---- Texto de lectura

Hicimos ver el ministro de Justicia y yo al nuncio que la oposición no
aceptaría y al cardenal le violentaba igualmente esa solución intermedia y
siguiendo indicación del propio nuncio le entregamos una carta que transcribo
tal como aparece de mis apuntes simultáneos y autógrafos del mismo día 9 de
septiembre en que fue escrita. Dicen así aquéllos:
Carta
entregada por Ríos y yo al nuncio a ruego del mismo el 9 de septiembre al
reconocer el yerro del Excmo. Sr. E. Nuncio de S.S. Roma, limitando la
separación ofrecida al ejercicio de Admón. Apostólica de la archidiócesis por
el obispo nuestro: «Respetado Sr. y amigo: queremos reiterarle, salvando así
graves responsabilidades, la honda impresión de sorpresa y amargura que nos
produce la inesperada solución, resuelta, o al menos propuesta en Roma, como
término de las negociaciones relativas a Sr. cardenal Segura. Auxiliar
conservando Segura el título, aunque sin la apariencia de oposición.

--------
---- Datos proporcionados

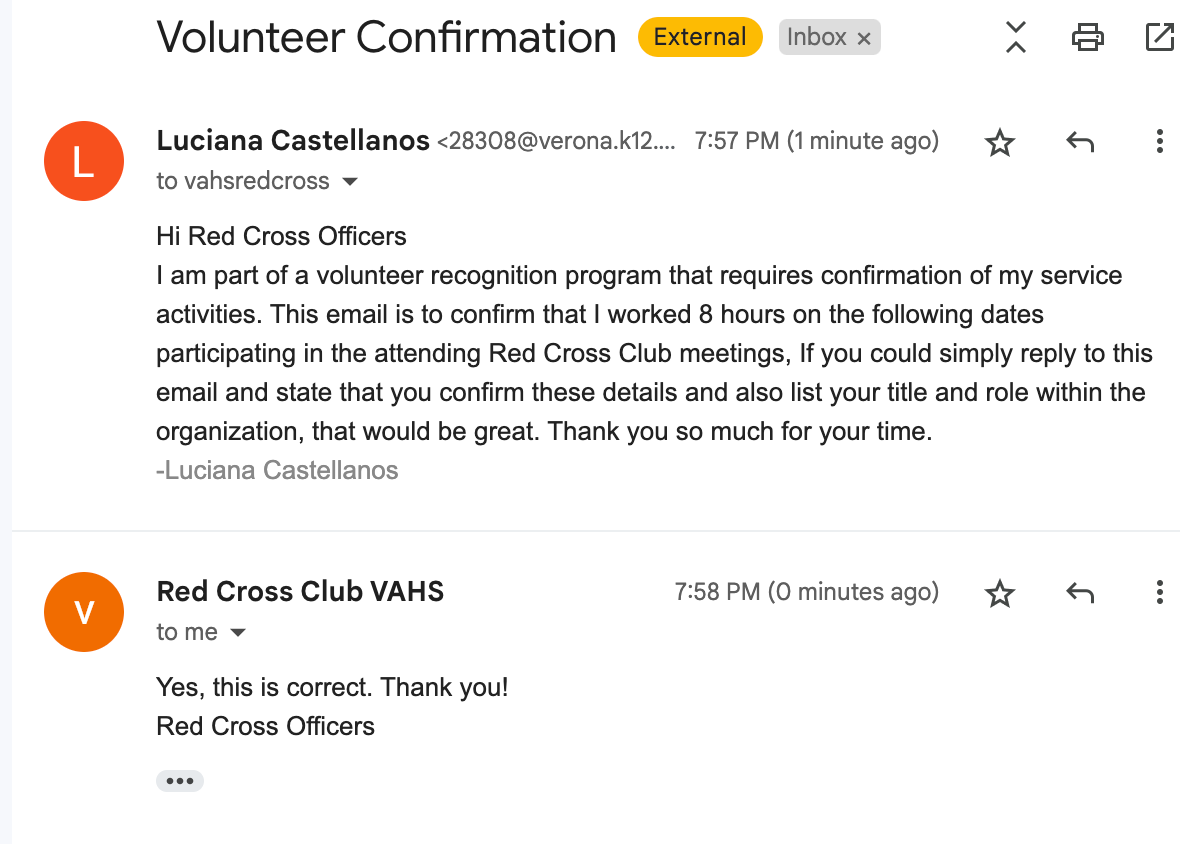Click the Red Cross Club 'V' avatar
This screenshot has width=1194, height=844.
[84, 611]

--------

→ Conjunto de tareas
**a.** Resume en dos oraciones el fragmento sobre la carta al nuncio.
**b.** Indica si cada una de las siguientes afirmaciones concuerda con el fragmento sobre la carta al nuncio, y cita las palabras del fragmento que lo deciden: (i) La carta se entregó al nuncio a petición de él mismo. (ii) La solución intermedia resultaba aceptable para el cardenal. (iii) La carta manifiesta satisfacción por la solución propuesta en Roma.
**c.** Prosigue el fragmento sobre la carta al nuncio desde el punto en que termina.

→ Respuestas por tarea
**a.** Quien escribe y el ministro de Justicia hicieron ver al nuncio que la oposición no aceptaría una solución intermedia que también violentaba al cardenal. Por indicación del propio nuncio, le entregaron el 9 de septiembre una carta en la que expresaban su sorpresa y amargura por la solución propuesta en Roma sobre el cardenal Segura.

**b.**
(i) Sí: «entregada por Ríos y yo al nuncio a ruego del mismo el 9 de septiembre».
(ii) No: «al cardenal le violentaba igualmente esa solución intermedia».
(iii) No: «la honda impresión de sorpresa y amargura que nos produce la inesperada solución».

**c.**
Desde
significaciones políticas y creencias íntimas muy dispares llegamos los dos
firmantes a total coincidencia en la apreciación de ser funesta con decisiva
influencia contra el propósito de armonía y paz en el problema político
religioso, la fórmula que no llega al decaimiento espiritual del señor cardenal
en su silla de Toledo. Esto dista tanto de lo que con razón esperábamos como
seguro, dado ante la anterior comunicación de V.E., que no podría hacerse
público sin confesar la frustración en la política de concordia y provocar la
decepción y el encono, como ambiente para el debate que ya se inicia. A éste
iríamos según la respectiva significación o con objetivos y argumentos
diferentes, o en el caso menos malo sin esperanza alguna de convencer, vencido
por el contrario de antemano, y sin armas que se nos niegan, y ni
probabilidades que se destruyen. Al declinar las consecuencias graves de lo que
ocurra, le reiteran su personal...
Aún
persistió Roma en un regateo de días, más que forcejeo de solución, que fue de
mal efecto, agriando los ánimos hasta que por fin, en mi calidad de presidente
en funciones del Ministerio de Estado (pues de nuevo se hallaba Lerroux en
Ginebra), en el dintel ya del debate constitucional sobre el problema político
religioso, el nuncio me entregó la nota que lleva en número S. 226, que decía
así:
Urgente.
Madrid, 30 de septiembre de 1931.
Excelentísimo
Señor. Me honro en comunicarle que el Emmo. Sr. Cardenal Secretario de Estado
de Su Santidad acaba de telegrafiarme y yo me apresuro a trasladar a V. E., que
el Sr. Cardenal Segura, imitando el ejemplo de San Gregorio Nacianceno, con
noble y generoso acto, del cual él sólo tiene el mérito, ha renunciado a la
Sede Arzobispal de Toledo.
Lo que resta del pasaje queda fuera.